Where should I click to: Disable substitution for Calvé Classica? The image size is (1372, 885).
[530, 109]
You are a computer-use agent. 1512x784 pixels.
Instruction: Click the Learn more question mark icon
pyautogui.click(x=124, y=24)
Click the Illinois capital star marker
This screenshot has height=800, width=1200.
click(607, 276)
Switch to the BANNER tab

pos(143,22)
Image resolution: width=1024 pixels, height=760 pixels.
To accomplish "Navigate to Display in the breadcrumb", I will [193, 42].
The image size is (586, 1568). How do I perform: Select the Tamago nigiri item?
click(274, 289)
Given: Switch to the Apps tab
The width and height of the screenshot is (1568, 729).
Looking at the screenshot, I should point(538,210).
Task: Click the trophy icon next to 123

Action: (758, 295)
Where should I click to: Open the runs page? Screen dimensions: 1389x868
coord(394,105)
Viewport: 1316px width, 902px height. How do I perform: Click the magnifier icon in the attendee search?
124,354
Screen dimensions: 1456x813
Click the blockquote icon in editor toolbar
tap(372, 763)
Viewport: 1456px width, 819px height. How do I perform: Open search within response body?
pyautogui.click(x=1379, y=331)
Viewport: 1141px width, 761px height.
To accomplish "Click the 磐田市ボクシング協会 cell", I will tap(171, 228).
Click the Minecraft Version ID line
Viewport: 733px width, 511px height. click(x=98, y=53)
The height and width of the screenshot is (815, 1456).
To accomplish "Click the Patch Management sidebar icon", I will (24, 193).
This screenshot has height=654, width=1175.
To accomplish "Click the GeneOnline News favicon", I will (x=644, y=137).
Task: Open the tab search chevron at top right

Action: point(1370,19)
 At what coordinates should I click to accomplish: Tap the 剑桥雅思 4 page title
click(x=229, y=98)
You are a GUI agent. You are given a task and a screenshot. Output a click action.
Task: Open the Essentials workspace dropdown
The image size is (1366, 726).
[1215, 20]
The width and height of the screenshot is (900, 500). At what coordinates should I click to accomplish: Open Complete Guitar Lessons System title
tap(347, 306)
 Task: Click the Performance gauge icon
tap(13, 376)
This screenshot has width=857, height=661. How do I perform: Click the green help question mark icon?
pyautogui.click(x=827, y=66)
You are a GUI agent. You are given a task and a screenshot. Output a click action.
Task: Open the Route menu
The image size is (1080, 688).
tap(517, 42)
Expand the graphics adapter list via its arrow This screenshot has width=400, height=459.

# # # #

Copy out verbatim every line of the entries, beginning with the line that contains "The height and" and continuing through the last line of the entries.

== Problem solution ==
The height and width of the screenshot is (815, 1456).
To accomplish "Click the Patch Management sidebar icon", I will (24, 193).
This screenshot has height=654, width=1175.
To accomplish "Click the GeneOnline News favicon", I will (x=644, y=137).
Task: Open the tab search chevron at top right

Action: point(1370,19)
 At what coordinates should I click to accomplish: Tap the 剑桥雅思 4 page title
click(x=229, y=98)
You are a GUI agent. You are given a task and a screenshot. Output a click action.
Task: Open the Essentials workspace dropdown
The image size is (1366, 726).
[1215, 20]
The width and height of the screenshot is (900, 500). At what coordinates should I click to accomplish: Open Complete Guitar Lessons System title
tap(347, 306)
 Task: Click the Performance gauge icon
tap(13, 376)
This screenshot has width=857, height=661. How do I perform: Click the green help question mark icon?
pyautogui.click(x=827, y=66)
You are a GUI agent. You are given a task and a screenshot. Output a click action.
Task: Open the Route menu
The image size is (1080, 688).
tap(517, 42)
Expand the graphics adapter list via its arrow This screenshot has width=400, height=459.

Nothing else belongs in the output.